Task objective: Copy each line of the data below that contains the string "options". Case counts.

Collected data
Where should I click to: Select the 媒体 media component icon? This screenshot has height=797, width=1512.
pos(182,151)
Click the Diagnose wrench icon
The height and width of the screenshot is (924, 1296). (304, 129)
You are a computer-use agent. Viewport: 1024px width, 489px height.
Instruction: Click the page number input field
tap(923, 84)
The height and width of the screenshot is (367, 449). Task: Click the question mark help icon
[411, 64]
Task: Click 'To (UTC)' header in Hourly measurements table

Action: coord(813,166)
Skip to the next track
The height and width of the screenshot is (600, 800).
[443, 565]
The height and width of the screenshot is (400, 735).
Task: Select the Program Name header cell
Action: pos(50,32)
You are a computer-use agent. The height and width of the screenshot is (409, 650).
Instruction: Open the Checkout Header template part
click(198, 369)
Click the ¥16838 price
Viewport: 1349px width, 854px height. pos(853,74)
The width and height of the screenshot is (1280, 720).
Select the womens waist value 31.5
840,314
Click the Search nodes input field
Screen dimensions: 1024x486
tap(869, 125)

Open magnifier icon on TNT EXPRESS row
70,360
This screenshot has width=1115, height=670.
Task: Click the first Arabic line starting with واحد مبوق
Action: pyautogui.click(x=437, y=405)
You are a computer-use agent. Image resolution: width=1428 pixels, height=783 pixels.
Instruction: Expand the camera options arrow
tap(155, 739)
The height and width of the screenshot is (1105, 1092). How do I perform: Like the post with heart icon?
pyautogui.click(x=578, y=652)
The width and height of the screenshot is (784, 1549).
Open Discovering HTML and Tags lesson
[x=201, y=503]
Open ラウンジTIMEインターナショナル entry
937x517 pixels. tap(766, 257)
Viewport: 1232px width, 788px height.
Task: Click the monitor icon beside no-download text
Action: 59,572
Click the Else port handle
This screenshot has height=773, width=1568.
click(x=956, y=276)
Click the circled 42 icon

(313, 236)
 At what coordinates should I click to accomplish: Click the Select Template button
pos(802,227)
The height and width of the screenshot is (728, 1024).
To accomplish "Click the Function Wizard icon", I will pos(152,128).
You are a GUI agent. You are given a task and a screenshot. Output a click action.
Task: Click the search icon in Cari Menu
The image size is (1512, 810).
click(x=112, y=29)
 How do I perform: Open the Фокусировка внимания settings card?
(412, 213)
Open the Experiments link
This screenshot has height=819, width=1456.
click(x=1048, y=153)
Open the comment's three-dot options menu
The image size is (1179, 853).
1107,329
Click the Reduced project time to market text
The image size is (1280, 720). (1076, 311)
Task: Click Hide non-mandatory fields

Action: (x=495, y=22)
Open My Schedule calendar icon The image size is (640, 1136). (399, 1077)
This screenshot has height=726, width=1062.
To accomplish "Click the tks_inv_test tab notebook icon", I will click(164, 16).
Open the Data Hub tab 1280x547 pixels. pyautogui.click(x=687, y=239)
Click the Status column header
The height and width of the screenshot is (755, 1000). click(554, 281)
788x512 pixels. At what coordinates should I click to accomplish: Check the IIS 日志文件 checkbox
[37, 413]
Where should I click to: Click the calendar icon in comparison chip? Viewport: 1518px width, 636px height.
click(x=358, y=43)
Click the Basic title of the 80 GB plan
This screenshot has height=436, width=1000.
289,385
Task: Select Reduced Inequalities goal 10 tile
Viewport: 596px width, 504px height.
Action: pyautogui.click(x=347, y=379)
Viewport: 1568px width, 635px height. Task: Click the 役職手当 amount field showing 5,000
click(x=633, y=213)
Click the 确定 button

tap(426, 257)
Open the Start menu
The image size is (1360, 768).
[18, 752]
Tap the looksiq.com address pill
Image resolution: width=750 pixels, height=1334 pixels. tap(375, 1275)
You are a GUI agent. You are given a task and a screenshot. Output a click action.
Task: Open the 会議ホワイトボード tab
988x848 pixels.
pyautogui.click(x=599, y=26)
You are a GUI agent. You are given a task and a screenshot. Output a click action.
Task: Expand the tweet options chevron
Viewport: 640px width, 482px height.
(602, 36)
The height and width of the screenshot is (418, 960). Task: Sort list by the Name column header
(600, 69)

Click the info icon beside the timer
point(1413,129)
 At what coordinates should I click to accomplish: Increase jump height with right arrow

Result of the exercise:
Instruction: Expand the camera options arrow
Open the comment's three-dot options menu
Task: Expand the tweet options chevron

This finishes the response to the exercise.